主人公

 子どもの頃、映画や漫画を見て、まるで登場人物の一人になったように恍惚とその世界に浸ることが多々あった。次に活躍するのは自分のような気がした。
 でも、知識や経験が蓄積されていくとこれは現実じゃないということをわかった上で、あえてそのことを忘れて作品を観賞するようになる。現実とフィクションの区別のない子ども時代に素晴らしい作品に出会えることはなんて素敵なことだろうと思う。まあ、大人になったらなったで大人なりの楽しみ方はできるけど作品に対する純粋な接し方じゃない。
 大概の大人は、ひょっとしたら全ての大人は子どものころ夢見た世界には生きていない。
 現在の僕は子どもの頃に夢見たように、ロボットを操縦したり、魔法を使ったり、悪の組織と戦ってはいない。子どもの時の僕が現在の僕を見たら失望が9割くらいじゃなかろうか。僕が何をしているかろくに理解できないと思う。

データ記録:

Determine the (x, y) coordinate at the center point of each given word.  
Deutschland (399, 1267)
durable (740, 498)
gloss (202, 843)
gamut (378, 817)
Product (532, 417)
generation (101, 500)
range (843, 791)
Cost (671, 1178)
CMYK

やること:
**a.** 「主人公」と題された文章では、子どもの時の書き手が現在の書き手を見たら、失望はどのくらいになると述べられているか。
**b.** 「主人公」と題された文章を、最後の文の後から書き継ぐこと。

課題の答え:
**a.** 失望が9割くらいになると述べられている。

**b.**
 僕がよく通る道に「人は誰でも一冊の本になれる」というポスターがある。多分、文章の書き方口座とかそういうポスターだと思う。このキャッチコピーは嘘ではないと思う。でも僕はこのあとについ付け足してしまう。「ただし、面白くなるとは限りません」。
 客観的に自分の人生はつまらないもののように見える。でも主観的には僕の人生はなかなか幸せだなと思っていたりする。
 物語の主人公は時に苦難の連続だったりする。主人公の気持ちになったら、全然幸せじゃないかも知れない。
 大人になって僕は世界の主人公でないことには気づいた。でも、自分の人生の主人公であることからは逃れられない。絵になる容貌でもなく、特別な力もなく、目立った活躍もない物語でも。(小川)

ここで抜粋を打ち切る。